Palestinian lawyers file lawsuit against Britain for 1917 Balfour Declaration

Source: Times of Israel

Activists file charges in West Bank court, say British support for Jewish national home at root of Palestinian suffering; claim they’ll take matter to London, demand accountability

Arthur Balfour, and the Balfour Declaration. (Wikipedia)

Arthur Balfour, and the Balfour Declaration. (Wikipedia)

Palestinian lawyers on Thursday filed a lawsuit against the British government for the 1917 declaration setting out London’s support for a national home for the Jewish people in ancient Palestine.

The Balfour Declaration, signed by the then-British foreign secretary Arthur James Balfour, is seen as a precursor to Israel’s creation in 1948, and is viewed by Israelis as one of the most consequential events of the Jewish state’s establishment.

Palestinians share that view, though with far less positivity.

The lawyers filed the complaint at a court in the West Bank town of Nablus and claimed “the suffering of the Palestinians” stemmed from the document.

As well as the trade unions group, Thursday’s complaint was filed on behalf of the International Commission to Support Palestinian People’s Rights and the Palestinian Journalists’ Syndicate.

Palestinian industrialist Munib al-Masri in 2017 (video screenshot)

The Balfour Declaration was published on November 2, 1917, a year before the end of World War I.

It announced the British government’s backing for the establishment within Palestine, then a region of the Ottoman Empire, of “a national home for the Jewish people.”

The lawsuit, long threatened by Palestinian officials, appeared to be mostly a symbolic move.

Businessman Munib al-Masri, one of the initiators, said the suit would be taken to regional and international courts as well as to London, as part of an effort to hold Britain accountable for its “illegal” promise.

“The British mandate is at the root of the suffering of the Palestinian people and has paved the way for the violation of their rights and the plunder of their land,” al-Masri, head of the Federation of Independent and Democratic Trade Unions, told a news conference in Ramallah.

Mohammad Barakeh, head of the High Follow-Up Committee for Arab Citizens of Israel, asserted that the Palestinian judiciary had the authority to consider the case against Britain.

Mohammad Barakeh in 2011, when he was a member of Knesset for the Hadash party. (Kobi Gideon / Flash90)

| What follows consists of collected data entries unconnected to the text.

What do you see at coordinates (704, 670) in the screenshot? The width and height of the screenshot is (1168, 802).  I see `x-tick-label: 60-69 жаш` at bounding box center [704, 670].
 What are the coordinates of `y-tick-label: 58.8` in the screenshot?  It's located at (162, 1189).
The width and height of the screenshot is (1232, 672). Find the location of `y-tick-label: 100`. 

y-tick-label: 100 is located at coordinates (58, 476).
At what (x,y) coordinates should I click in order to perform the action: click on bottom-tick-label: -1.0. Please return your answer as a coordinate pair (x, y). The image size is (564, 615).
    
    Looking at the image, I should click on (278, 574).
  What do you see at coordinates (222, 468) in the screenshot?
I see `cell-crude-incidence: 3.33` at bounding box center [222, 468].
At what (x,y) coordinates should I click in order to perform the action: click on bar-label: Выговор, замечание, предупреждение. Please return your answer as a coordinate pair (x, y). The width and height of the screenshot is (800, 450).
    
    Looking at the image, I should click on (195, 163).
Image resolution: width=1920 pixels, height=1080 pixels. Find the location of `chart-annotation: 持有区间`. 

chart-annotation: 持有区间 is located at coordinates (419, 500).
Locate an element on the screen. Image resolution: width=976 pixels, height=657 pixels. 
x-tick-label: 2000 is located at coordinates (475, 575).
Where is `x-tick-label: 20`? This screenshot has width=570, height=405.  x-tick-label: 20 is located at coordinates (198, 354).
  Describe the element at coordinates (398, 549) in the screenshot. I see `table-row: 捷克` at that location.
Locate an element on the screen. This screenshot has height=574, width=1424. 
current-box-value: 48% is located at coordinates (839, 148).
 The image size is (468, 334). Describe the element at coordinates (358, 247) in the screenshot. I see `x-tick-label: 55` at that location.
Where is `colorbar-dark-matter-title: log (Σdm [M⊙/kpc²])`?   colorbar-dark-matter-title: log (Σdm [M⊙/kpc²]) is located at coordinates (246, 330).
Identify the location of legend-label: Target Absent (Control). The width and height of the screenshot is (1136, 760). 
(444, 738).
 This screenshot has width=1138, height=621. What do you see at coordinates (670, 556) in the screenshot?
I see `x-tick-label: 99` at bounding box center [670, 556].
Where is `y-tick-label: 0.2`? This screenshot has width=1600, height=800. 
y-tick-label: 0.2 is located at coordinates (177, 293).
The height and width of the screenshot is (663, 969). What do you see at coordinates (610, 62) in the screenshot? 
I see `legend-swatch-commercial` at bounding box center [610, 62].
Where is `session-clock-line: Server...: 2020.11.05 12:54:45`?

He added that Britain, “as responsible for the crimes committed against the Palestinians as a result of the Balfour Declaration, should be prosecuted through all means available to Palestine.”

Al-Masri added that the declaration “gave the Jews all political rights at the expense of the Palestinian people.”

The declaration did not, in fact, do so. It was a non-binding precursor to the 1947 UN Partition Plan, which would have seen the land divided between Jews and Arabs in two states existing side by side. The Jewish population accepted the plan, while the region’s Arabs rejected it and attacked the Jews, leading to Israel’s War of Independence.

Still, the declaration was a shock to the Arab world, which had not been consulted and had received vague promises of independence of its own in the post-war break up of the defeated Ottoman Empire.

The Palestinians have always condemned the declaration, which they refer to as the “Balfour promise,” saying Britain was giving away land it did not own.

With the Balfour Declaration, London was seeking Jewish support for its war efforts, and the Zionist push for a homeland for Jews was an emerging political force.

The British Mandate for Palestine was later set up in the wake of World War I, and governed the lands that today make up Israel and the West Bank until Israel’s declaration of statehood in 1948.